## Instructions to follow
Beginning with the line that holds "Given: Click the", copy each line through the end of the material below, exactly and with no pictures.

## The data
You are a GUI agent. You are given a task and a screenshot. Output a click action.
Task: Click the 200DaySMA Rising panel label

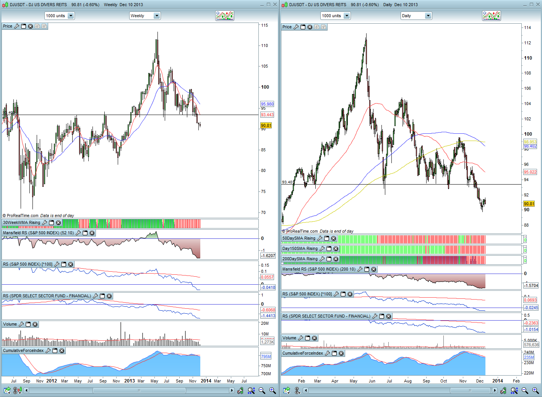[300, 259]
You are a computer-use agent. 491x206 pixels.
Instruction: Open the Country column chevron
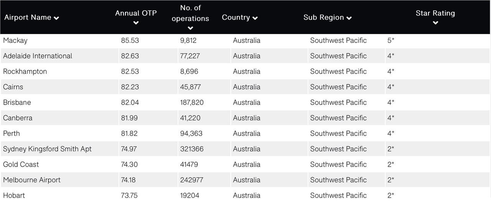tap(255, 18)
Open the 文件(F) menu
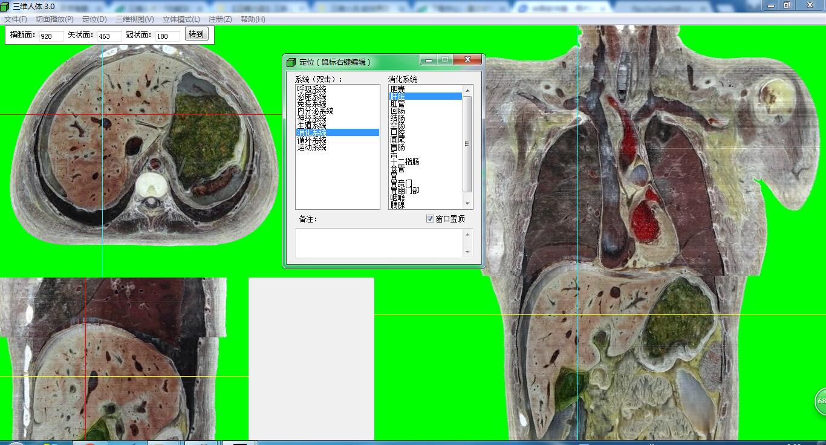This screenshot has height=445, width=826. pyautogui.click(x=16, y=19)
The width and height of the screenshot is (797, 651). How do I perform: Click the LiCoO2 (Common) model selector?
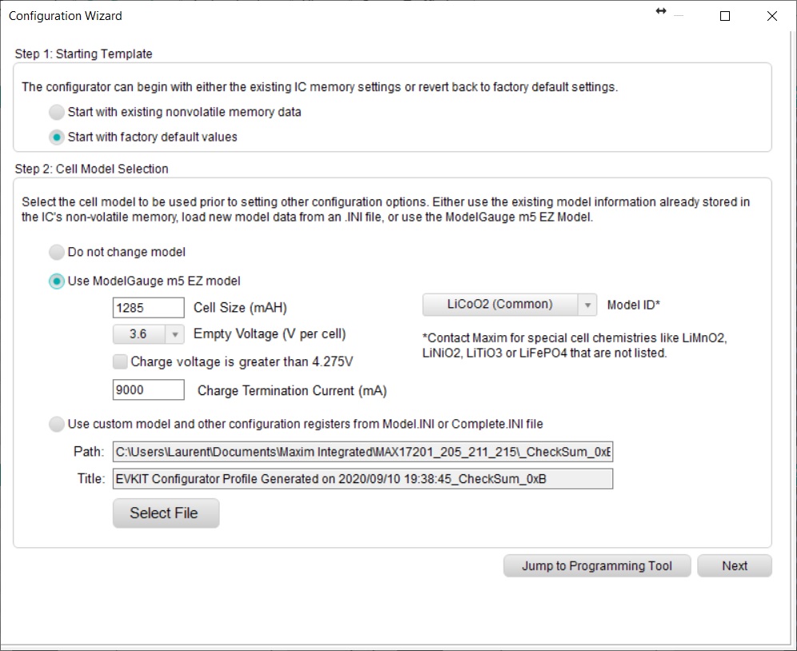[x=500, y=305]
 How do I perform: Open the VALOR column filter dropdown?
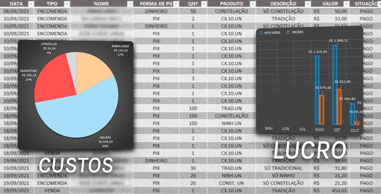point(346,4)
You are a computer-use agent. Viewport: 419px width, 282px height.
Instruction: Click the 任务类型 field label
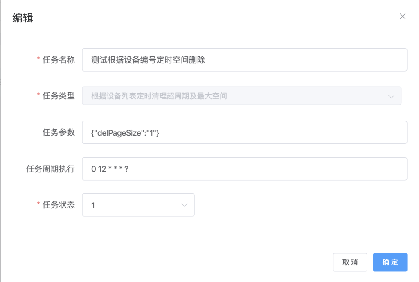click(x=59, y=96)
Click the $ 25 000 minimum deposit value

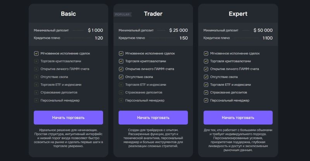[x=179, y=30]
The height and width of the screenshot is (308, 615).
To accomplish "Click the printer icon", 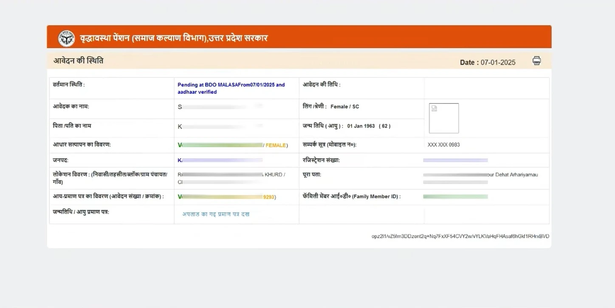I will click(x=536, y=61).
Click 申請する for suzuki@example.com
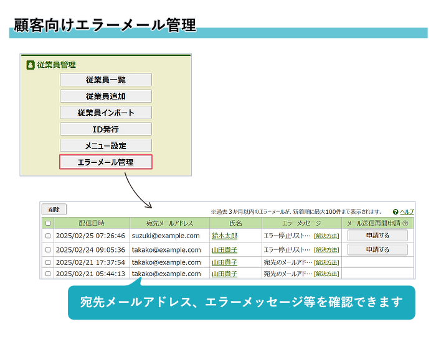 pos(377,236)
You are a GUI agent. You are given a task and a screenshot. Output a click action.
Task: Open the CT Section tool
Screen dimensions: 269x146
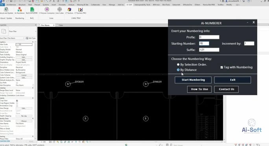[69, 11]
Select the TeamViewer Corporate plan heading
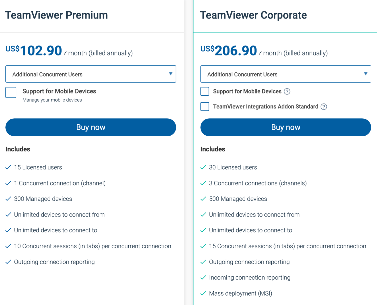The image size is (377, 305). [253, 15]
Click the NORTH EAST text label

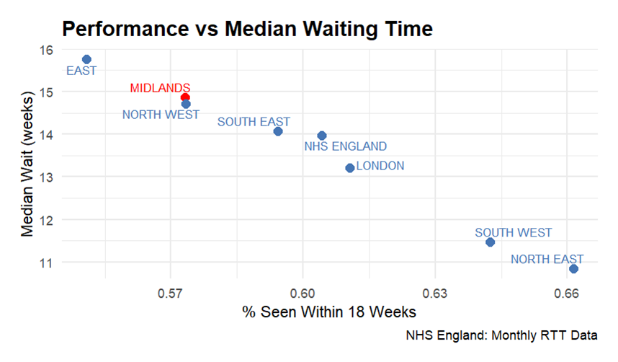click(x=547, y=259)
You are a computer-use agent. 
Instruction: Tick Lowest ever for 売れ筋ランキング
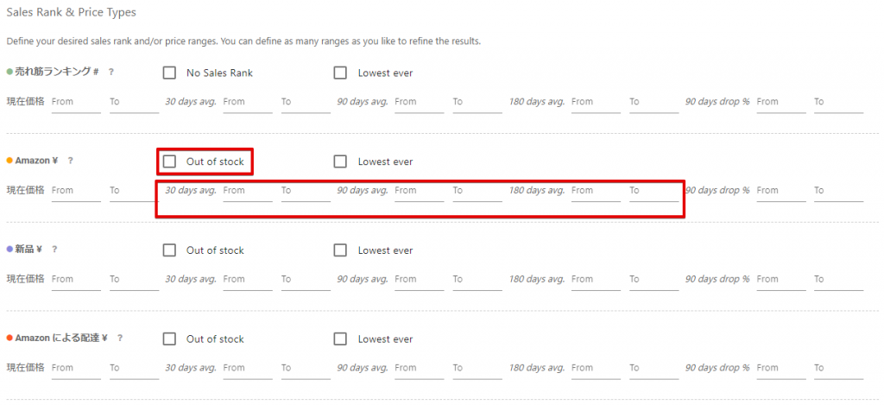[340, 73]
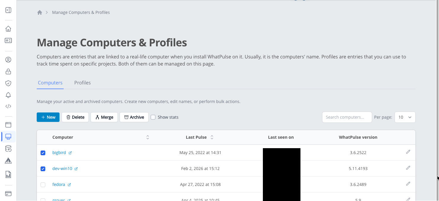
Task: Select the Computers tab
Action: point(50,83)
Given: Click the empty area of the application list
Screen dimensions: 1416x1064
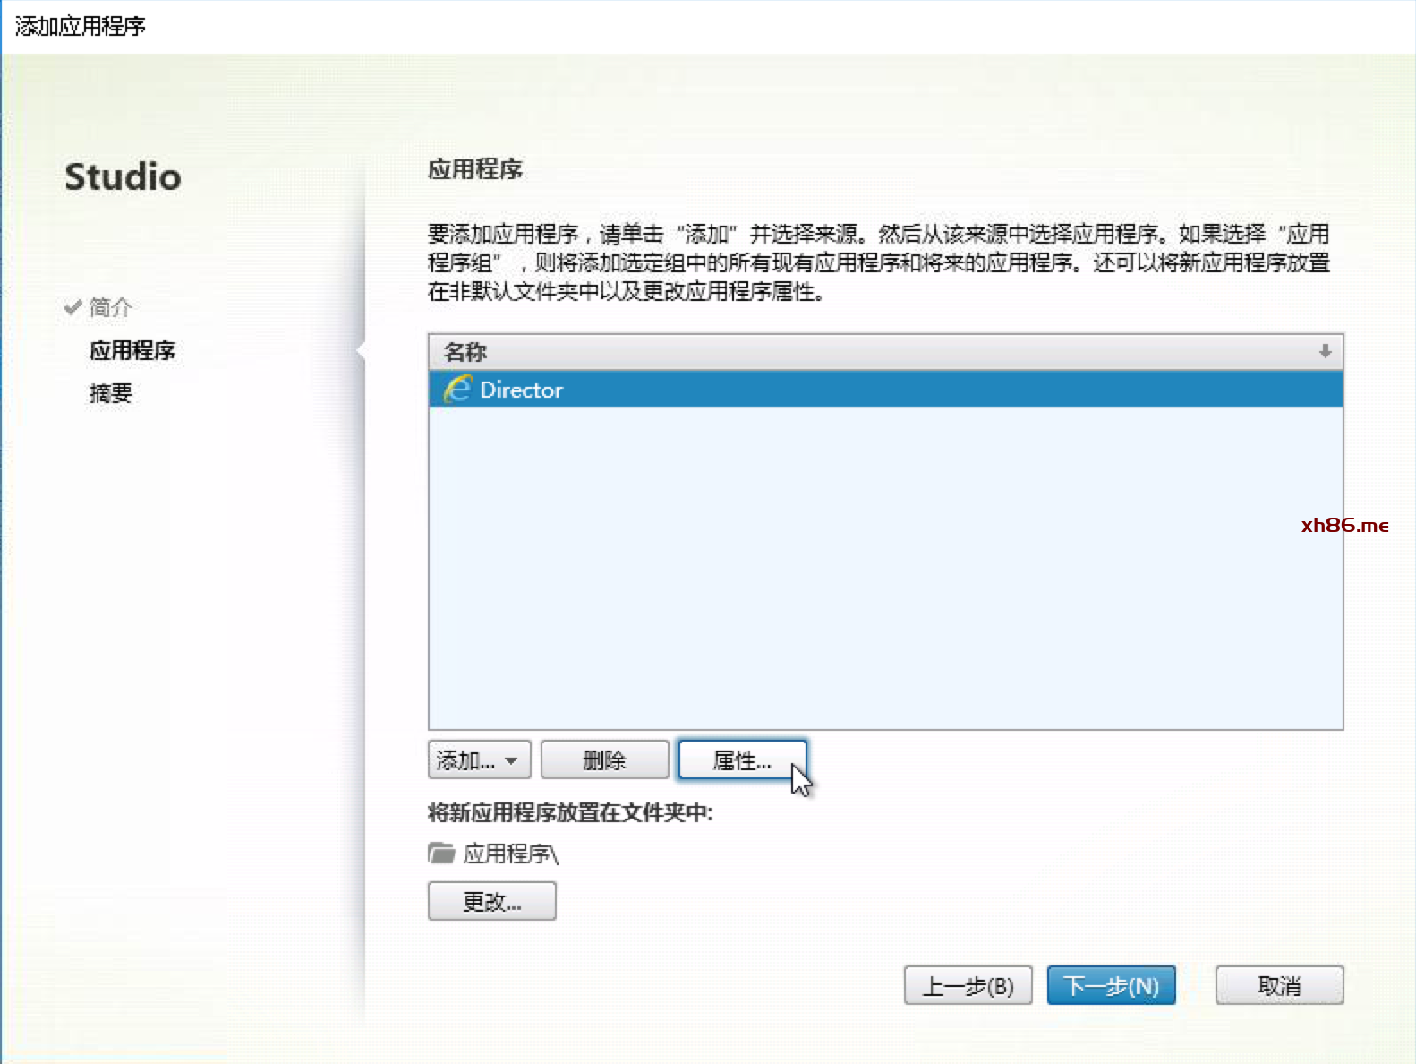Looking at the screenshot, I should point(884,573).
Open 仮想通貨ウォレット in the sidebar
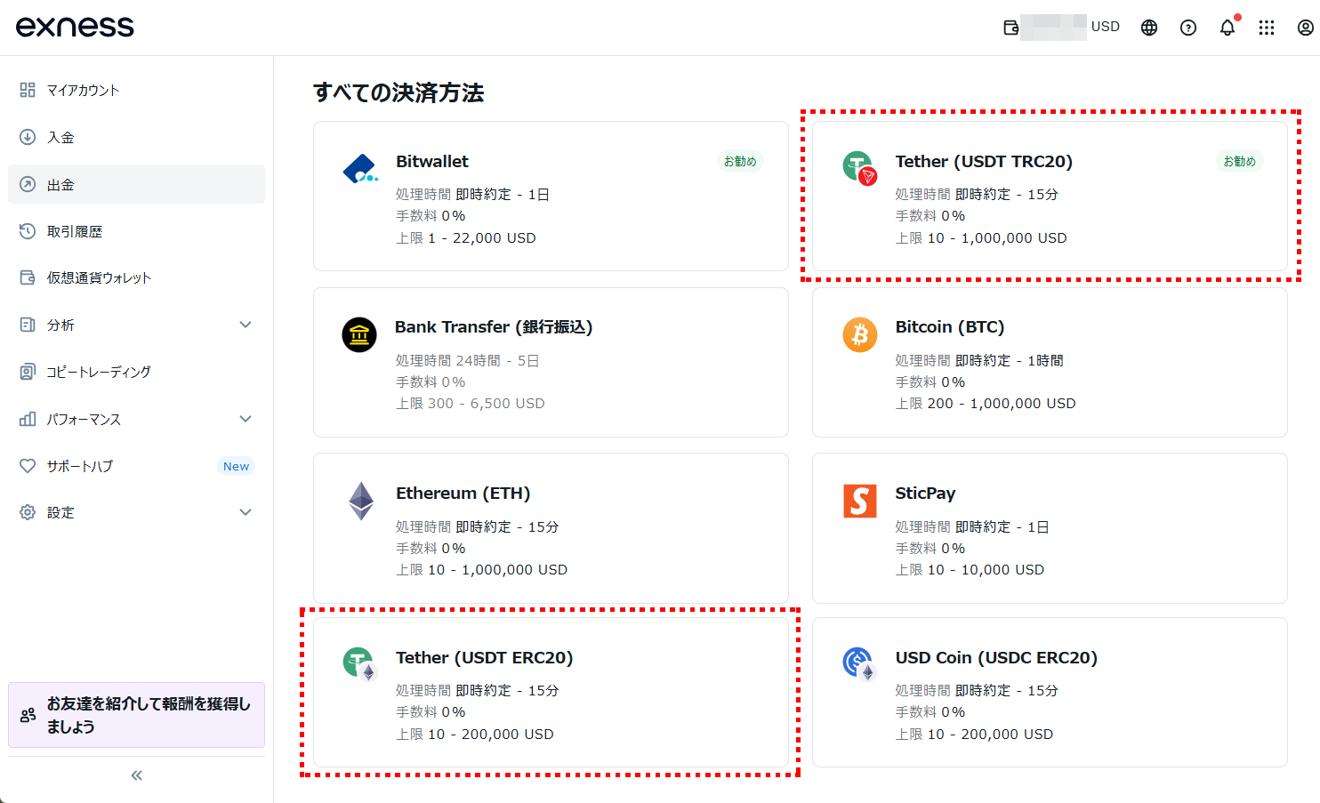Screen dimensions: 1320x803 (99, 277)
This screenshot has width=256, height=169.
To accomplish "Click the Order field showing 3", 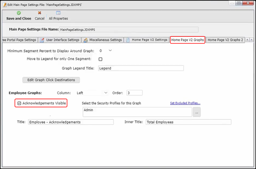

## Written answer
Given: Click the empty area of the application list
Screen dimensions: 1416x1064
Looking at the screenshot, I should point(884,573).
Open 仮想通貨ウォレット in the sidebar
Screen dimensions: 1320x803 (99, 277)
This screenshot has width=256, height=169.
To accomplish "Click the Order field showing 3", 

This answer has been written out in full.